There have been plenty of posts on Hacker News about entrepreneurs and hackers
being bad at work-life balance and/or trying to create better work-life
balance with varying degrees of success. It's a real issue, and I think the
common consensus is that entrepreneurs with poor work-life balance are more
likely to experience burn-out (or other problems like alcohol or drug issues
-- or depression) which will ultimately make them less effective at whatever
they're doing.

So I wonder two things:

1) How much of this "work at the expense of all else" mentality is, in fact,
driven by marketing like this on the Microsoft Ventures site? (Edit: Not that
it's Microsoft's fault, but that this attitude is common in marketing relating
to start-ups and entrepreneurship.)

2) Should having this kind of "work at the expense of all else" language in
the most prominent position on the Microsoft Ventures site make me conclude
that they actually kind of don't "get it" as far as start-up entrepreneurship
goes?
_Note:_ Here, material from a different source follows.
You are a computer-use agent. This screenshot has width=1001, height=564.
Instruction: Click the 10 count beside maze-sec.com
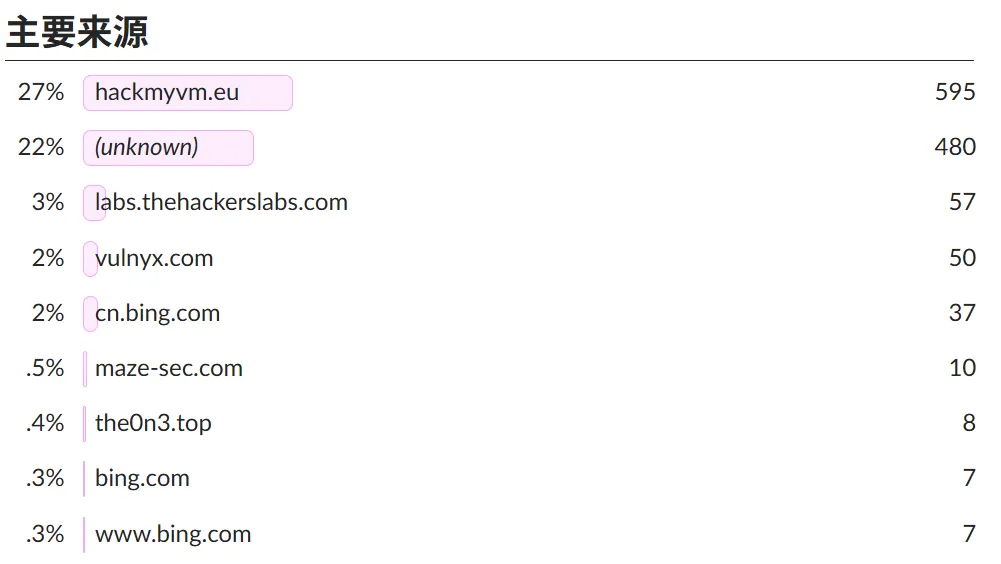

Or, at least, that they are trying to take some "cool" stance and
"appeal to the kids" with some slightly more sophisticated form of the
"EXTREME" everything marketing aimed at teens and twenty-somethings about a
decade ago? Because it makes the site feel more like an ad for Mountain Dew or
Red Bull than an advertisement for an organization that really cares to
understand how start-up culture should work. Which, I guess it is, since the
end-game for Microsoft is most likely to get more cool new companies to use
their (otherwise struggling?) software platforms.

I understand I'm judging based on one throwaway tag-line, but it's literally
the only non-menu-item piece of text on the screen when I visit their site. So
I feel I have to give it a fair amount of weight.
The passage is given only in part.